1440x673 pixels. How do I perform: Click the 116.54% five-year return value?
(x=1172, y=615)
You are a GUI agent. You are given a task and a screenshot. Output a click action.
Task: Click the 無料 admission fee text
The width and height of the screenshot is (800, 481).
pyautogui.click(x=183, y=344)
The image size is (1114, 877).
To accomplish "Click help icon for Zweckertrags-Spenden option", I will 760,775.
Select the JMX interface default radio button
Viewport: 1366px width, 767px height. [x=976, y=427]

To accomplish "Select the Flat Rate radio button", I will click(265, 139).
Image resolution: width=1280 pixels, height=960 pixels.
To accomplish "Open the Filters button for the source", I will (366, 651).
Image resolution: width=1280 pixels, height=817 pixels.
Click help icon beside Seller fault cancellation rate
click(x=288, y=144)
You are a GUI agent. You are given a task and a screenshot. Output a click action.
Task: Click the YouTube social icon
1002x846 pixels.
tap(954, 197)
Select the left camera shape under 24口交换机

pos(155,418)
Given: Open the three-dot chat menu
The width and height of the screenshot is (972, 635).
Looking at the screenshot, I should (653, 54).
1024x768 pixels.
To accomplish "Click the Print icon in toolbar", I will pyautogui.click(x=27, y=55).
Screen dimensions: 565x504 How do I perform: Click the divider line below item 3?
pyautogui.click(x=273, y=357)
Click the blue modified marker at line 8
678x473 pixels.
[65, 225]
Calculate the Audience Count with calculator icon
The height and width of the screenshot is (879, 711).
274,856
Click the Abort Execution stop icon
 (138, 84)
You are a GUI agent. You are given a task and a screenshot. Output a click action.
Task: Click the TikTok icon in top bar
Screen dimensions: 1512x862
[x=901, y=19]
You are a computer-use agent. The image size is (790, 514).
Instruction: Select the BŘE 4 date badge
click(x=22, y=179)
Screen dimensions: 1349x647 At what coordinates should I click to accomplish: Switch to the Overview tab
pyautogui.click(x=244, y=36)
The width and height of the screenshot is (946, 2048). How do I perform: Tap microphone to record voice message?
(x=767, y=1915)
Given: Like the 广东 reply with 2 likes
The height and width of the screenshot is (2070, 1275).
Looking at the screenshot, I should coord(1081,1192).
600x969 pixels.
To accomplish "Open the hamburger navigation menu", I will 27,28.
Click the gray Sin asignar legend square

========================================

_Required action_
The records above must be retyped in full, exactly.

_Output of the task_
1440x673 pixels. How do I perform: Click the 116.54% five-year return value?
(x=1172, y=615)
You are a GUI agent. You are given a task and a screenshot. Output a click action.
Task: Click the 無料 admission fee text
The width and height of the screenshot is (800, 481).
pyautogui.click(x=183, y=344)
The image size is (1114, 877).
To accomplish "Click help icon for Zweckertrags-Spenden option", I will 760,775.
Select the JMX interface default radio button
Viewport: 1366px width, 767px height. [x=976, y=427]

To accomplish "Select the Flat Rate radio button", I will click(265, 139).
Image resolution: width=1280 pixels, height=960 pixels.
To accomplish "Open the Filters button for the source", I will (366, 651).
Image resolution: width=1280 pixels, height=817 pixels.
Click help icon beside Seller fault cancellation rate
click(x=288, y=144)
You are a GUI agent. You are given a task and a screenshot. Output a click action.
Task: Click the YouTube social icon
1002x846 pixels.
tap(954, 197)
Select the left camera shape under 24口交换机

pos(155,418)
Given: Open the three-dot chat menu
The width and height of the screenshot is (972, 635).
Looking at the screenshot, I should (653, 54).
1024x768 pixels.
To accomplish "Click the Print icon in toolbar", I will pyautogui.click(x=27, y=55).
Screen dimensions: 565x504 How do I perform: Click the divider line below item 3?
pyautogui.click(x=273, y=357)
Click the blue modified marker at line 8
678x473 pixels.
[65, 225]
Calculate the Audience Count with calculator icon
The height and width of the screenshot is (879, 711).
274,856
Click the Abort Execution stop icon
 (138, 84)
You are a GUI agent. You are given a task and a screenshot. Output a click action.
Task: Click the TikTok icon in top bar
Screen dimensions: 1512x862
[x=901, y=19]
You are a computer-use agent. The image size is (790, 514).
Instruction: Select the BŘE 4 date badge
click(x=22, y=179)
Screen dimensions: 1349x647 At what coordinates should I click to accomplish: Switch to the Overview tab
pyautogui.click(x=244, y=36)
The width and height of the screenshot is (946, 2048). How do I perform: Tap microphone to record voice message?
(x=767, y=1915)
Given: Like the 广东 reply with 2 likes
The height and width of the screenshot is (2070, 1275).
Looking at the screenshot, I should coord(1081,1192).
600x969 pixels.
To accomplish "Open the hamburger navigation menu", I will 27,28.
Click the gray Sin asignar legend square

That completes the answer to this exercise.